Work to complete – Begin at the top of the records and copy each line exactly. The line containing "MPB Finest (335, 2500)" is the last one to include.

+++ Material for the task

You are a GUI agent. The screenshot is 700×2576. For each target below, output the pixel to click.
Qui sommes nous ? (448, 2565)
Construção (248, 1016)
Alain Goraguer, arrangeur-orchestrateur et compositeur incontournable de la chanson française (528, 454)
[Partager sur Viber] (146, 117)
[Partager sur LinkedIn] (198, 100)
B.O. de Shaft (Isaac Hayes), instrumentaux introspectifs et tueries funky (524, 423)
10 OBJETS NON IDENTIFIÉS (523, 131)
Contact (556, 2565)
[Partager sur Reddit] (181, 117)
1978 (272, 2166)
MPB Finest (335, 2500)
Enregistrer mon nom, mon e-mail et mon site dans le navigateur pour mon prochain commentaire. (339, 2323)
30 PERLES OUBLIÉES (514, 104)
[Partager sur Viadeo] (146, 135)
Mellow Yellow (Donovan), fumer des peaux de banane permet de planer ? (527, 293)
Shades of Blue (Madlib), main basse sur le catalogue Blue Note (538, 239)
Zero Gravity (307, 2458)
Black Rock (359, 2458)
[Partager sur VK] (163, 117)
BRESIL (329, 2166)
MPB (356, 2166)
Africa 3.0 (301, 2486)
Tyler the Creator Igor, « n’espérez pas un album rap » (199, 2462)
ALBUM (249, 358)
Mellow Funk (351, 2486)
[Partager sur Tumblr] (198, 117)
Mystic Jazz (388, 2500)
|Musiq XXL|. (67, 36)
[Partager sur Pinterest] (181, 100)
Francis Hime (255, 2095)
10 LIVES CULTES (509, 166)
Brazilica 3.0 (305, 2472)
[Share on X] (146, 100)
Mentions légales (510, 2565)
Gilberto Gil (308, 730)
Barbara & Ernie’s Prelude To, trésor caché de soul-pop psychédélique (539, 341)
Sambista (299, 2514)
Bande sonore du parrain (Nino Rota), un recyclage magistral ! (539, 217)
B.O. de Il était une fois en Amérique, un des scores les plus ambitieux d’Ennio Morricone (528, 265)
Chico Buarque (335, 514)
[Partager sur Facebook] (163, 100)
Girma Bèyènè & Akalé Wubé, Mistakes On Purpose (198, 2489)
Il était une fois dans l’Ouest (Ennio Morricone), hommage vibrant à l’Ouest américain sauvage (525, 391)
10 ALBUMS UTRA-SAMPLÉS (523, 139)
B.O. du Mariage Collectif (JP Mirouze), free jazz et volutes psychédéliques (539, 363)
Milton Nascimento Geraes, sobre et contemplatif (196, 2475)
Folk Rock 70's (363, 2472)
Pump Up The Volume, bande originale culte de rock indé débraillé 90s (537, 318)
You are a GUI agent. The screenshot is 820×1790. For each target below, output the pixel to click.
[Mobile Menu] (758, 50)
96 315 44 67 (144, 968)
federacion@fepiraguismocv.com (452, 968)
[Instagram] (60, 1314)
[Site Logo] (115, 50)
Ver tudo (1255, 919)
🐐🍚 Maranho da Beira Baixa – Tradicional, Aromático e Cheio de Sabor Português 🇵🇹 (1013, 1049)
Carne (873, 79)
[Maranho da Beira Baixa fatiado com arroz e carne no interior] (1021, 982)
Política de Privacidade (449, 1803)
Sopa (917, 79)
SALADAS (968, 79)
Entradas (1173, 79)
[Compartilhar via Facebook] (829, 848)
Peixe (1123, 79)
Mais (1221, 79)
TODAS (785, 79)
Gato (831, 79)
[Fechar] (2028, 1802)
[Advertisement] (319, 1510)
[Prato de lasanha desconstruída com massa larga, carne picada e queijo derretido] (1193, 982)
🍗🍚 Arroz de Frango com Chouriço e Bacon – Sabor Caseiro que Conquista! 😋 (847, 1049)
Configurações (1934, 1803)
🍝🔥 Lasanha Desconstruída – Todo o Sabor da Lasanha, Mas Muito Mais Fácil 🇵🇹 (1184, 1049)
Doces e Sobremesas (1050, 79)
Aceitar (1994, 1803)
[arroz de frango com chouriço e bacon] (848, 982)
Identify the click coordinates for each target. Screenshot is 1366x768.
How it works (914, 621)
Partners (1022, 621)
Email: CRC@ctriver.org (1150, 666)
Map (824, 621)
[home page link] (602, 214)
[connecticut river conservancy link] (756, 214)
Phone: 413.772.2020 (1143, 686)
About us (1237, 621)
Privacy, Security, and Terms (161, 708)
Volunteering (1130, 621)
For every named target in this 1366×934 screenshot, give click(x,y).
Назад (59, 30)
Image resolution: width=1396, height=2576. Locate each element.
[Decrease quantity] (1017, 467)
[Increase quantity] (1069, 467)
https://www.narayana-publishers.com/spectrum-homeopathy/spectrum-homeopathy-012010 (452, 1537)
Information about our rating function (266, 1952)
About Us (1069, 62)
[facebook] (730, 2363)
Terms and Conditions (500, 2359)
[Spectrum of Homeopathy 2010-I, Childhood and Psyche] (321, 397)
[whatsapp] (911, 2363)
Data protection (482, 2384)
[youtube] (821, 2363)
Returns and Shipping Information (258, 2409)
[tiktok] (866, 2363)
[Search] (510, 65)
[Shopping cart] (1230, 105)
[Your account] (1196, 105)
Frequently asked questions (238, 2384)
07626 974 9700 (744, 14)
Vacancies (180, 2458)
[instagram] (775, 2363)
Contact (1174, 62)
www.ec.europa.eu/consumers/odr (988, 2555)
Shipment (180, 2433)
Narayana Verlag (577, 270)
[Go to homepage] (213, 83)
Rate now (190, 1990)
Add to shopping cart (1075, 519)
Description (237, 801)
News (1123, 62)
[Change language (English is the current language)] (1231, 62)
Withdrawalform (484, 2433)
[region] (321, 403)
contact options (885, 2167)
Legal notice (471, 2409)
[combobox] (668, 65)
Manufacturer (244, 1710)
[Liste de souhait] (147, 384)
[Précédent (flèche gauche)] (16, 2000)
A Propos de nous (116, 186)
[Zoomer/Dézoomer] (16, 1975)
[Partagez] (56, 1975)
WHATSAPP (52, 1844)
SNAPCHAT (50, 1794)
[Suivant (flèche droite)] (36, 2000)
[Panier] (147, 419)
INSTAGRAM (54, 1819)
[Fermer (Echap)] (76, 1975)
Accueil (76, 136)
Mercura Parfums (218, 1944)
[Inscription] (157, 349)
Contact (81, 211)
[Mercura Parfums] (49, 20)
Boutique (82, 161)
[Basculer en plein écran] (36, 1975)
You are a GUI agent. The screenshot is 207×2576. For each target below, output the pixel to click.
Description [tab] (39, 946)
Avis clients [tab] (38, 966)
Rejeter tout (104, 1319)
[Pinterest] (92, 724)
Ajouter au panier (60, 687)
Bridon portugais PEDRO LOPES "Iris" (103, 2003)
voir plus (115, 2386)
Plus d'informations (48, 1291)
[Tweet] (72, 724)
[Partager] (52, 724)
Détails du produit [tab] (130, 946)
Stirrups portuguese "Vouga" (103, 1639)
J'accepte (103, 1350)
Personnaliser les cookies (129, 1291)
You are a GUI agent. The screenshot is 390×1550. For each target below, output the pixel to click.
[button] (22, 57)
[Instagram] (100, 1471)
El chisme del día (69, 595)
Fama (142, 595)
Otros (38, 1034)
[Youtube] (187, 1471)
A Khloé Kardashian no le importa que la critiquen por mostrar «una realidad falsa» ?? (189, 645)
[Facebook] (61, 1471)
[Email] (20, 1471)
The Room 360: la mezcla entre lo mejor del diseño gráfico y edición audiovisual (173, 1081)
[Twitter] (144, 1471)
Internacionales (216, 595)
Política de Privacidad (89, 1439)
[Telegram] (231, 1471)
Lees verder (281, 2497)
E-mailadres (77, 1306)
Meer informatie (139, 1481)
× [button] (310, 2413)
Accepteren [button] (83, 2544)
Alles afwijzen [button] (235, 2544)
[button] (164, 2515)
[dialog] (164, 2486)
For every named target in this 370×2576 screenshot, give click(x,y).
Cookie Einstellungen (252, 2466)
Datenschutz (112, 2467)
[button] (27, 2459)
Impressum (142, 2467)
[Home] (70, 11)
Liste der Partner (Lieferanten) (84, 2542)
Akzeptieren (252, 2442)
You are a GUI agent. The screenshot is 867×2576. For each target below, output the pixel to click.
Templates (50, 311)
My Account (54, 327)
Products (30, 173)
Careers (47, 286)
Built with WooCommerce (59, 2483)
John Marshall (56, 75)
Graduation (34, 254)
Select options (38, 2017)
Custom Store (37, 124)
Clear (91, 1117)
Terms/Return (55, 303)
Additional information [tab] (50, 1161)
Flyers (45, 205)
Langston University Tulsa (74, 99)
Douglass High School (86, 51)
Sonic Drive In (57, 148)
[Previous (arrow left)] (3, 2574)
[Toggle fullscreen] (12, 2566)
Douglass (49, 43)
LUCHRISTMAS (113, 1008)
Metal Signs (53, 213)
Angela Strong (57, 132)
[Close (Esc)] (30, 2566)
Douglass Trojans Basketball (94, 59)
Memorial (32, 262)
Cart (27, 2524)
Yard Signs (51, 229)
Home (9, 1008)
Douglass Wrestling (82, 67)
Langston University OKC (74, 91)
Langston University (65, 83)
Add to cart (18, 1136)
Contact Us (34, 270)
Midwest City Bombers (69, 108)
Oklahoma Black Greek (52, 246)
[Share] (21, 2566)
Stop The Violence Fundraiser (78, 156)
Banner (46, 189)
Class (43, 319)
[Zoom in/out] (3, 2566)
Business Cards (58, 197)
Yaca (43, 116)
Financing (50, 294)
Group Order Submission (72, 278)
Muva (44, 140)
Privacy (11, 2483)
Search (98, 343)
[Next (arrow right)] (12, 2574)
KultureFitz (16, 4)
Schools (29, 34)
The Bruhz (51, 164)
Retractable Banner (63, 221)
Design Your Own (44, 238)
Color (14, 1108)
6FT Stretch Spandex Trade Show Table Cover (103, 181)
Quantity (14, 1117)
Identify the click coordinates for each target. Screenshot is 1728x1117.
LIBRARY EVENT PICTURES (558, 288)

++++++

Problem solution –
You are a GUI agent. The screenshot is 700×2576. For each target below, output the pixel to click.
Qui sommes nous ? (448, 2565)
Construção (248, 1016)
Alain Goraguer, arrangeur-orchestrateur et compositeur incontournable de la chanson française (528, 454)
[Partager sur Viber] (146, 117)
[Partager sur LinkedIn] (198, 100)
B.O. de Shaft (Isaac Hayes), instrumentaux introspectifs et tueries funky (524, 423)
10 OBJETS NON IDENTIFIÉS (523, 131)
Contact (556, 2565)
[Partager sur Reddit] (181, 117)
1978 (272, 2166)
MPB Finest (335, 2500)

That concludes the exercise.